Q. I received a stimulus payment and I want to verify that it is correct. How do I figure the payment, myself?
A. The easiest way to figure the amount is to use the Economic Stimulus Payment Calculator on the IRS.gov Web site. Essentially, there are two parts to the stimulus payment: a basic amount based on tax liability, filing status or other qualifying income, if there is no tax liability, and an additional amount based on whether a qualifying child is reported on the return.
Basic Amount of Payment: If you had a net income tax liability for 2007, you will generally receive a payment, unless you can be claimed as a dependent on someone else’s return, had higher income or do not have a valid Social Security number.
Your net income tax liability is one of the following:
On Form 1040, the amount shown on Line 57 plus the amount on Line 52.
On Form 1040A, the amount shown on Line 35 plus the amount on Line 32.
On Form 1040EZ, the amount on Line 10.
NOTE: Net income tax liability is not the same as the amount of tax withheld from your pay, the amount of your refund or the balance due on your return.
Your stimulus payment is equal to your net income tax liability, but no more than $600, if you are single, or $1,200, if you are married filing a joint return.
If you had no net income tax liability for 2007, you are usually getting a minimum payment of $300, if you are single, or $600, if you are married filing jointly, as long as you had qualifying income of at least $3,000 in 2007. To figure your qualifying income, add together the following amounts:
Wages that are reported on Form W-2.
Net self-employment income that is taken into account in computing taxable income.
Social Security benefits reported in box 5 of the 2007 Form SSA-1099 you received in January 2008. If you don’t have this form, you can estimate your annual benefit by multiplying your monthly benefit by the number of months (usually 12) you received benefits during 2007.
Certain Railroad Retirement benefits reported in box 5 of the 2007 Form RRB-1099 you received in January 2008.

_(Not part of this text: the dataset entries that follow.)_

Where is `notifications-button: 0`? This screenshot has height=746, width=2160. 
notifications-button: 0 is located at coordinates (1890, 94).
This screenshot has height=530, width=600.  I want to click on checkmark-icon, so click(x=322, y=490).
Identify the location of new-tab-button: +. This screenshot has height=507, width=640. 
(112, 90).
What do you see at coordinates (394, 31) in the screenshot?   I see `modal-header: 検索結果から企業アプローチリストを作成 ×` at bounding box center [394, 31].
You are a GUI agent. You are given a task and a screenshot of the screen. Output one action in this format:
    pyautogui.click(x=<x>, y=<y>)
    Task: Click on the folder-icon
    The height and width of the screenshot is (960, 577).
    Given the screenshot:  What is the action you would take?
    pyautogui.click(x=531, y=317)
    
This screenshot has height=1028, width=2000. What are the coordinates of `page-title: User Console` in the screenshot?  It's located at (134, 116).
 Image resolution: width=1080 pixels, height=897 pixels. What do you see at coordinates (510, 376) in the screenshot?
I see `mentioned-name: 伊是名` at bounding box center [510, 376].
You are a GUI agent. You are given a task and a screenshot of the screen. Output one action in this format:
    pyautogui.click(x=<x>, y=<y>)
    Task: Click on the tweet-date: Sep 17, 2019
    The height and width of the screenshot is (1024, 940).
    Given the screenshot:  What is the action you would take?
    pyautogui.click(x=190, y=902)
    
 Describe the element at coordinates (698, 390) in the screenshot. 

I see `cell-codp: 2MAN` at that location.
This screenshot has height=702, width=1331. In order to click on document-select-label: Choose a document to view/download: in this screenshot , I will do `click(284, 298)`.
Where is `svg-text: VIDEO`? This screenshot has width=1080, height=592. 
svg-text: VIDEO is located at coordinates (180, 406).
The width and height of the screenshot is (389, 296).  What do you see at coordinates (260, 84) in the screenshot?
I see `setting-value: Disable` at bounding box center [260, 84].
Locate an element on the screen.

Veterans’ benefits received in 2007, including veterans’ disability compensation and disability pension or survivors’ benefits received from the Department of Veterans Affairs. You can estimate your annual benefit by multiplying your monthly benefit by the number of months during 2007 you received benefits.
Nontaxable combat pay if you chose to include it as earned income on your 2007 return.
Note: Supplemental Security Income (SSI) is not considered qualifying income and is not included for the purpose of establishing eligibility for the stimulus payment.
Additional Amounts for Qualifying Child: If you qualify for the basic amount, you may receive an additional $300 for each qualifying child. To qualify, a child must have been born after December 31, 1990 and have a valid Social Security number.
Phase Out: Your payment is reduced, or you may receive no payment at all based on your income level. The stimulus payment begins to phase out for individuals with adjusted gross incomes (AGI) over $75,000 and married couples who file a joint return with AGI over $150,000. The combined payment is reduced by 5 percent of the income above the AGI thresholds. Your AGI is the amount shown on:
Form 1040, Line 37.
Form 1040A, Line 21.
Form 1040EZ, Line 4.
Q. I received my stimulus payment and it didn’t include money for my kids. Does the IRS plan to send me an additional check?
A: Yes. In July the Internal Revenue Service began mailing approximately 230,000 additional economic stimulus payments after discovering that some tax returns were improperly filed and did not capture the information needed to generate the $300 in qualifying child payments. To fix the problem, the IRS identified the affected taxpayers and sent them separate checks to cover their qualifying children. The additional payments involving qualifying children are being made by paper check, even if people received their regular tax refund and initial stimulus payment by direct deposit.